WHAT YOU NEED TO DO:
Your response must consist of the listing below, repeated exactly.
::: DATA FOR THIS TASK
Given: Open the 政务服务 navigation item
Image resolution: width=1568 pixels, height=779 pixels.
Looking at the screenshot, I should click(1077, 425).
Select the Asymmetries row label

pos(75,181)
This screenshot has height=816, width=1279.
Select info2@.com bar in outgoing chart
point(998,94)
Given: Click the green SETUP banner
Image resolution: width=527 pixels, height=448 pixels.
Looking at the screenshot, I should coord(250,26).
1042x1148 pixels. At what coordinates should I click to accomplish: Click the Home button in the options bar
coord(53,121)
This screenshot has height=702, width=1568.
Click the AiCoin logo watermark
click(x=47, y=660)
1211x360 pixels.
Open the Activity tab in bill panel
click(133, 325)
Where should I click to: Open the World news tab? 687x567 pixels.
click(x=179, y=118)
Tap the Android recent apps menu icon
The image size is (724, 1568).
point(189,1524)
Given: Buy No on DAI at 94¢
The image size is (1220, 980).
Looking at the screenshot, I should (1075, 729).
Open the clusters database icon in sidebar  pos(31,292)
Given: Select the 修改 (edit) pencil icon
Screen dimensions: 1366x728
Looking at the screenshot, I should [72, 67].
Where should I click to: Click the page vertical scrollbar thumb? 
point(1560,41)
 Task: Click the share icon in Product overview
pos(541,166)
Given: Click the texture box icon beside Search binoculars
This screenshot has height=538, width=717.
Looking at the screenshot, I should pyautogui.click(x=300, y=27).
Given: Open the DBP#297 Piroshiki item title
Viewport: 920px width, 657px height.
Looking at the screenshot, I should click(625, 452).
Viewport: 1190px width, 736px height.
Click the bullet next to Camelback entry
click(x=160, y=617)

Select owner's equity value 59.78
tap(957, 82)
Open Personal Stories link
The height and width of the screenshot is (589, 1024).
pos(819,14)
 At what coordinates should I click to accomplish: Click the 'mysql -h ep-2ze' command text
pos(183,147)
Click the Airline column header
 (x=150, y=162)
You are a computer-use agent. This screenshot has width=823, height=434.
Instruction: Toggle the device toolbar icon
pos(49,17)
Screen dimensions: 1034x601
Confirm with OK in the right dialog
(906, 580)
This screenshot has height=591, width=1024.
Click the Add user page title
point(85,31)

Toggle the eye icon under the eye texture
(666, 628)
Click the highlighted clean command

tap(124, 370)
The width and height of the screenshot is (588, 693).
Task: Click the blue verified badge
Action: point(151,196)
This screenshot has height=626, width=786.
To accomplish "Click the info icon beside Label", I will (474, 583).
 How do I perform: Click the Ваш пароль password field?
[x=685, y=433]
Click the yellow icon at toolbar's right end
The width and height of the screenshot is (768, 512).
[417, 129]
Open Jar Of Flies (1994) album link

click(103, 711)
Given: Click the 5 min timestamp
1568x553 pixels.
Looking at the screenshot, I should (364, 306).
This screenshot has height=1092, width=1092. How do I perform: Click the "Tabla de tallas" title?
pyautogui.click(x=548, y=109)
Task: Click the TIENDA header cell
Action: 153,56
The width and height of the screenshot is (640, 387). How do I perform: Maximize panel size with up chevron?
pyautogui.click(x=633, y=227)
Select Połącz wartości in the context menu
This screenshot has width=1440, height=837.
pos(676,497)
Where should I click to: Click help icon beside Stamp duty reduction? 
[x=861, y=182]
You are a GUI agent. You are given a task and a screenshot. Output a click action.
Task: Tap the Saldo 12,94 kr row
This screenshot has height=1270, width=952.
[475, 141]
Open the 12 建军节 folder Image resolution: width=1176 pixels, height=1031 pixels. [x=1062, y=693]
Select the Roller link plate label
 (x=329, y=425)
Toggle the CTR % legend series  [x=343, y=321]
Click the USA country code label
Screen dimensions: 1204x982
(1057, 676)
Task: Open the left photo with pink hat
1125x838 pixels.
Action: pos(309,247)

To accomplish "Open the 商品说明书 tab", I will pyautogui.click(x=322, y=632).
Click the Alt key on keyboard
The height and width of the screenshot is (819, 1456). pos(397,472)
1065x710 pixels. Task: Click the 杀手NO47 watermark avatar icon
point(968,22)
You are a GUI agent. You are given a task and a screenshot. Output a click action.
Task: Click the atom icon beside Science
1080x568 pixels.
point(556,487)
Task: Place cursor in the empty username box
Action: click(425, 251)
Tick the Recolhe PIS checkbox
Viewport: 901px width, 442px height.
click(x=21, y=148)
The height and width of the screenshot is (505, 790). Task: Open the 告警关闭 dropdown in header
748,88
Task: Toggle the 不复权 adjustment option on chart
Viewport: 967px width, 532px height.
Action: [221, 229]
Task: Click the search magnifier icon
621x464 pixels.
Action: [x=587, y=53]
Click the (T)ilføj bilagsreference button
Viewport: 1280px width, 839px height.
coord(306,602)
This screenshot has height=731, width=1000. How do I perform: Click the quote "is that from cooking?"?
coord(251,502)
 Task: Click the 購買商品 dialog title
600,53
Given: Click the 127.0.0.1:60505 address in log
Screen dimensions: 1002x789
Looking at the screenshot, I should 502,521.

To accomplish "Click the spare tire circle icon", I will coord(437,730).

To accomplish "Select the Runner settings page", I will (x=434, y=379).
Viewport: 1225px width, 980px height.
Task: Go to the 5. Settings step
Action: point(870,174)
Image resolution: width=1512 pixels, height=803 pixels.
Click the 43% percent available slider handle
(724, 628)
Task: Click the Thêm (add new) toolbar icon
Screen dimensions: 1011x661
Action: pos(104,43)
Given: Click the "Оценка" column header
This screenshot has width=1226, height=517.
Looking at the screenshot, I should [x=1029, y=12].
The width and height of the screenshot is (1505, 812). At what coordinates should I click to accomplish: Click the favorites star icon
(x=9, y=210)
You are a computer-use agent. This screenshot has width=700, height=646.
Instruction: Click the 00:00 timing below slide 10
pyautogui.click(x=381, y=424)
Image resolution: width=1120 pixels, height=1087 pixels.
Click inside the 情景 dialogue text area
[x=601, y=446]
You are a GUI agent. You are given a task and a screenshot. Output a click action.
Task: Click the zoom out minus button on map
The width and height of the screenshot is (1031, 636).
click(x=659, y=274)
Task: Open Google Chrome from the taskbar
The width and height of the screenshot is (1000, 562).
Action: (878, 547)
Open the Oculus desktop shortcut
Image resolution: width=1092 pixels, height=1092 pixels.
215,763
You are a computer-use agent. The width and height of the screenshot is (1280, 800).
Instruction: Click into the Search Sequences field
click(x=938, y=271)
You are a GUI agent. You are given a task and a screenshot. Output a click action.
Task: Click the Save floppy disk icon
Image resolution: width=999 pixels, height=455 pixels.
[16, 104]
::::::
RESPONSE AREA:
Given: Open the 政务服务 navigation item
Image resolution: width=1568 pixels, height=779 pixels.
Looking at the screenshot, I should click(1077, 425).
Select the Asymmetries row label

pos(75,181)
This screenshot has height=816, width=1279.
Select info2@.com bar in outgoing chart
point(998,94)
Given: Click the green SETUP banner
Image resolution: width=527 pixels, height=448 pixels.
Looking at the screenshot, I should coord(250,26).
1042x1148 pixels. At what coordinates should I click to accomplish: Click the Home button in the options bar
coord(53,121)
This screenshot has height=702, width=1568.
Click the AiCoin logo watermark
click(x=47, y=660)
1211x360 pixels.
Open the Activity tab in bill panel
click(133, 325)
Where should I click to: Open the World news tab? 687x567 pixels.
click(x=179, y=118)
Tap the Android recent apps menu icon
The image size is (724, 1568).
point(189,1524)
Given: Buy No on DAI at 94¢
The image size is (1220, 980).
Looking at the screenshot, I should (1075, 729).
Open the clusters database icon in sidebar  pos(31,292)
Given: Select the 修改 (edit) pencil icon
Screen dimensions: 1366x728
Looking at the screenshot, I should [72, 67].
Where should I click to: Click the page vertical scrollbar thumb? 
point(1560,41)
 Task: Click the share icon in Product overview
pos(541,166)
Given: Click the texture box icon beside Search binoculars
This screenshot has height=538, width=717.
Looking at the screenshot, I should pyautogui.click(x=300, y=27).
Given: Open the DBP#297 Piroshiki item title
Viewport: 920px width, 657px height.
Looking at the screenshot, I should click(625, 452).
Viewport: 1190px width, 736px height.
Click the bullet next to Camelback entry
click(x=160, y=617)

Select owner's equity value 59.78
tap(957, 82)
Open Personal Stories link
The height and width of the screenshot is (589, 1024).
pos(819,14)
 At what coordinates should I click to accomplish: Click the 'mysql -h ep-2ze' command text
pos(183,147)
Click the Airline column header
 (x=150, y=162)
You are a computer-use agent. This screenshot has width=823, height=434.
Instruction: Toggle the device toolbar icon
pos(49,17)
Screen dimensions: 1034x601
Confirm with OK in the right dialog
(906, 580)
This screenshot has height=591, width=1024.
Click the Add user page title
point(85,31)

Toggle the eye icon under the eye texture
(666, 628)
Click the highlighted clean command

tap(124, 370)
The width and height of the screenshot is (588, 693).
Task: Click the blue verified badge
Action: point(151,196)
This screenshot has height=626, width=786.
To accomplish "Click the info icon beside Label", I will (474, 583).
 How do I perform: Click the Ваш пароль password field?
[x=685, y=433]
Click the yellow icon at toolbar's right end
The width and height of the screenshot is (768, 512).
[417, 129]
Open Jar Of Flies (1994) album link

click(103, 711)
Given: Click the 5 min timestamp
1568x553 pixels.
Looking at the screenshot, I should (364, 306).
This screenshot has height=1092, width=1092. How do I perform: Click the "Tabla de tallas" title?
pyautogui.click(x=548, y=109)
Task: Click the TIENDA header cell
Action: 153,56
The width and height of the screenshot is (640, 387). How do I perform: Maximize panel size with up chevron?
pyautogui.click(x=633, y=227)
Select Połącz wartości in the context menu
This screenshot has width=1440, height=837.
pos(676,497)
Where should I click to: Click help icon beside Stamp duty reduction? 
[x=861, y=182]
You are a GUI agent. You are given a task and a screenshot. Output a click action.
Task: Tap the Saldo 12,94 kr row
This screenshot has height=1270, width=952.
[475, 141]
Open the 12 建军节 folder Image resolution: width=1176 pixels, height=1031 pixels. [x=1062, y=693]
Select the Roller link plate label
 (x=329, y=425)
Toggle the CTR % legend series  [x=343, y=321]
Click the USA country code label
Screen dimensions: 1204x982
(1057, 676)
Task: Open the left photo with pink hat
1125x838 pixels.
Action: pos(309,247)

To accomplish "Open the 商品说明书 tab", I will pyautogui.click(x=322, y=632).
Click the Alt key on keyboard
The height and width of the screenshot is (819, 1456). pos(397,472)
1065x710 pixels. Task: Click the 杀手NO47 watermark avatar icon
point(968,22)
You are a GUI agent. You are given a task and a screenshot. Output a click action.
Task: Click the atom icon beside Science
1080x568 pixels.
point(556,487)
Task: Place cursor in the empty username box
Action: click(425, 251)
Tick the Recolhe PIS checkbox
Viewport: 901px width, 442px height.
click(x=21, y=148)
The height and width of the screenshot is (505, 790). Task: Open the 告警关闭 dropdown in header
748,88
Task: Toggle the 不复权 adjustment option on chart
Viewport: 967px width, 532px height.
Action: [221, 229]
Task: Click the search magnifier icon
621x464 pixels.
Action: [x=587, y=53]
Click the (T)ilføj bilagsreference button
Viewport: 1280px width, 839px height.
coord(306,602)
This screenshot has height=731, width=1000. How do I perform: Click the quote "is that from cooking?"?
coord(251,502)
 Task: Click the 購買商品 dialog title
600,53
Given: Click the 127.0.0.1:60505 address in log
Screen dimensions: 1002x789
Looking at the screenshot, I should 502,521.

To accomplish "Click the spare tire circle icon", I will coord(437,730).

To accomplish "Select the Runner settings page", I will (x=434, y=379).
Viewport: 1225px width, 980px height.
Task: Go to the 5. Settings step
Action: point(870,174)
Image resolution: width=1512 pixels, height=803 pixels.
Click the 43% percent available slider handle
(724, 628)
Task: Click the Thêm (add new) toolbar icon
Screen dimensions: 1011x661
Action: pos(104,43)
Given: Click the "Оценка" column header
This screenshot has width=1226, height=517.
Looking at the screenshot, I should [x=1029, y=12].
The width and height of the screenshot is (1505, 812). At what coordinates should I click to accomplish: Click the favorites star icon
(x=9, y=210)
You are a computer-use agent. This screenshot has width=700, height=646.
Instruction: Click the 00:00 timing below slide 10
pyautogui.click(x=381, y=424)
Image resolution: width=1120 pixels, height=1087 pixels.
Click inside the 情景 dialogue text area
[x=601, y=446]
You are a GUI agent. You are given a task and a screenshot. Output a click action.
Task: Click the zoom out minus button on map
The width and height of the screenshot is (1031, 636).
click(x=659, y=274)
Task: Open Google Chrome from the taskbar
The width and height of the screenshot is (1000, 562).
Action: (878, 547)
Open the Oculus desktop shortcut
Image resolution: width=1092 pixels, height=1092 pixels.
215,763
You are a computer-use agent. The width and height of the screenshot is (1280, 800).
Instruction: Click into the Search Sequences field
click(x=938, y=271)
You are a GUI agent. You are given a task and a screenshot. Output a click action.
Task: Click the Save floppy disk icon
Image resolution: width=999 pixels, height=455 pixels.
[16, 104]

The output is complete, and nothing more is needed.